Photo: Lorena Solís Bravo (PE)
Lorena Solís Bravo (1991, Lima) ist eine in Amsterdam lebende* visuelle Künstler*in, deren Praxis Film, Installation, Skulptur und Forschung verbindet. Nach einem Filmstudium am London College of Communication und einem Bachelor an der Royal Academy of Art (KABK) vertiefte Solís Bravo 2025 das eigene Verständnis dekolonialer und indigener Wissenssysteme im Rahmen des Diplomado en Pensamiento Andino y Feminismos Decoloniales (GLEFAS).

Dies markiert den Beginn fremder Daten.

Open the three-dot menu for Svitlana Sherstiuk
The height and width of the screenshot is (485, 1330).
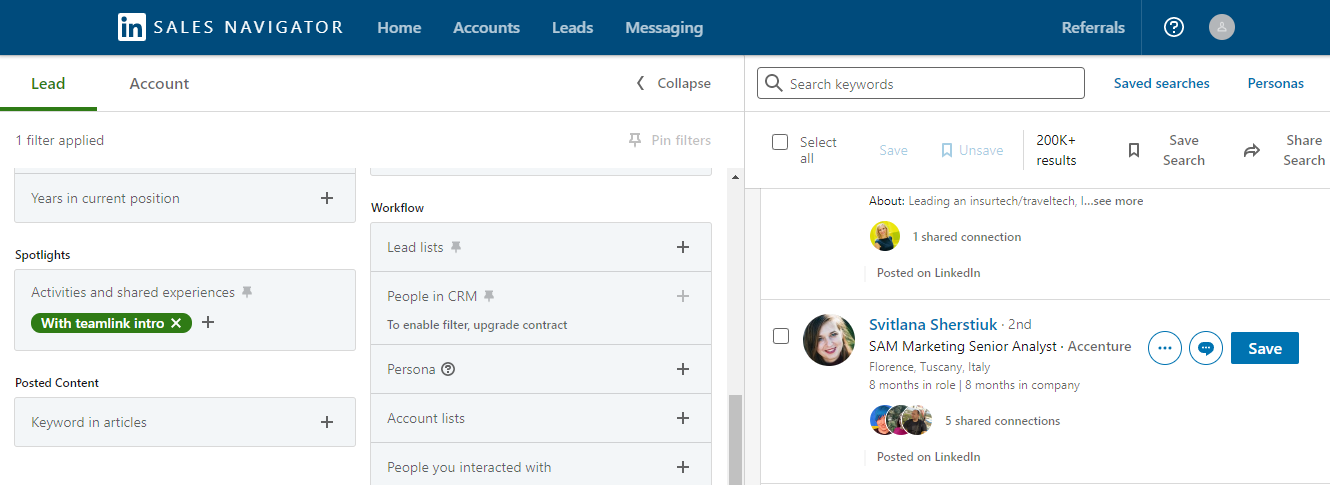(1165, 348)
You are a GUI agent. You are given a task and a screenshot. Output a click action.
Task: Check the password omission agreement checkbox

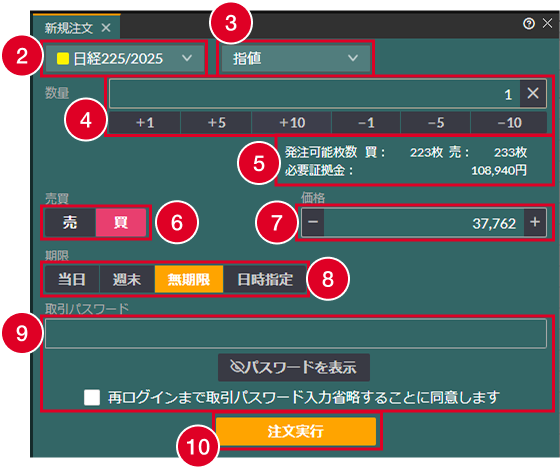point(92,398)
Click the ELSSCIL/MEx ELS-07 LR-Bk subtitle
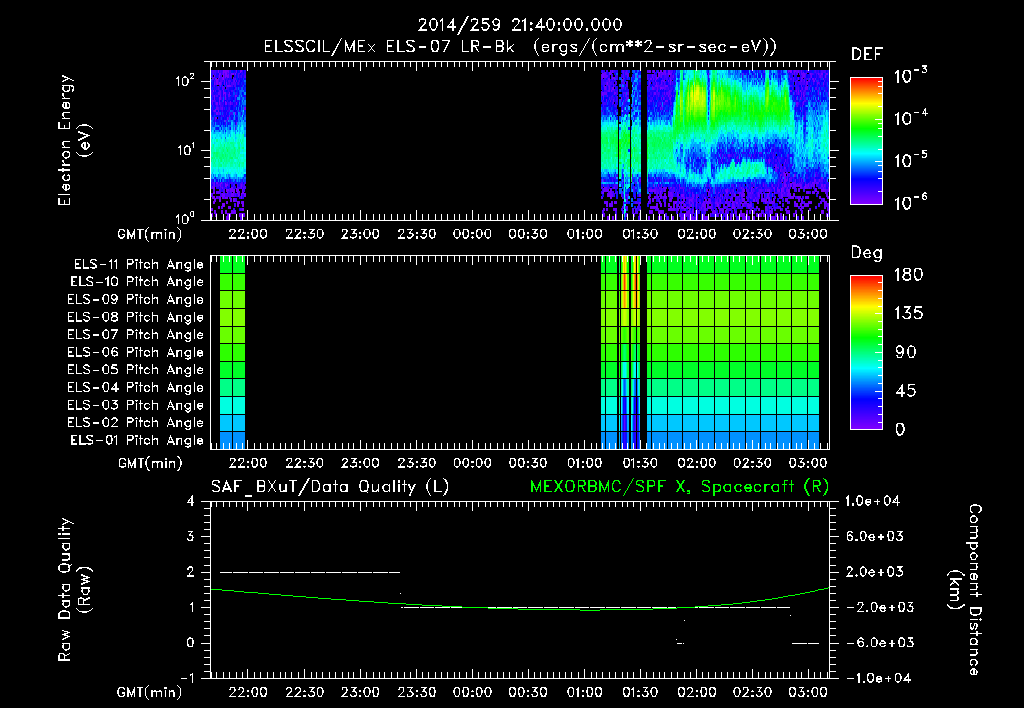The image size is (1024, 708). 389,47
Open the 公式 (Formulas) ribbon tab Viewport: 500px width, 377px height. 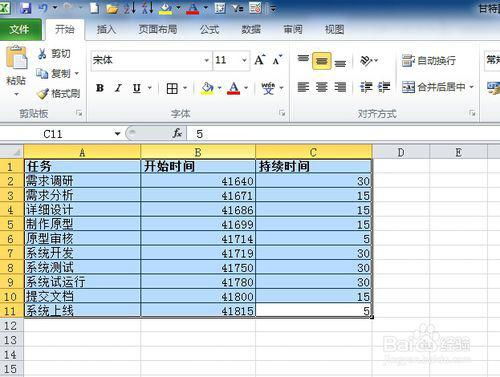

Mit starken Forschungsschwerpunkten in Südamerika arbeitet Solís Bravo regelmäßig mit Wissenschaftler*innen, lokalen Künstler*innen und kulturellen Institutionen zusammen; viele Projekte entstehen aus Feldforschung im Amazonasgebiet und in den Anden. Die Arbeiten wurden international in New York, Bogotá, Amsterdam und Brno gezeigt und von Organisationen wie dem Mondriaan Fonds, Stroom und dem AFK gefördert. Solís Bravo absolvierte Residencies in Kolumbien, der Slowakei und Südkorea, steuert einen Beitrag zu einer kommenden Publikation über Queere Ökologie bei Valiz bei und lehrte bzw. hielt Vorträge an Institutionen wie der Rietveld Academy, Kunstinstituut Melly, Waag Amsterdam und Artez.
www.lorenasolisbravo.com


Über die Cisneros Fontanals Art Foundation (CIFO)

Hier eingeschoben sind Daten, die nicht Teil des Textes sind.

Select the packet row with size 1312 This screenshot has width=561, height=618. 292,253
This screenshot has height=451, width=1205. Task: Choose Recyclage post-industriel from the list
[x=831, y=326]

Ella Fontanals-Cisneros gründete die gemeinnützige Cisneros Fontanals Art Foundation (CIFO) im Jahr 2002. Die Stiftung hat die Aufgabe, das kulturelle Verständnis und den Bildungsdialog zwischen lateinamerikanischen Künstler*innen und dem globalen Publikum zu unterstützen und zu fördern. CIFO dient als Plattform für aufstrebende, mittlere und etablierte lateinamerikanische Künstler*innen durch das Stipendien- und Auftragsprogramm, einschließlich des neuen CIFO-Ars Electronica Award, die CIFO-Sammlung und andere damit verbundene Kunst- und Kulturprojekte in den Vereinigten Staaten von Amerika und international.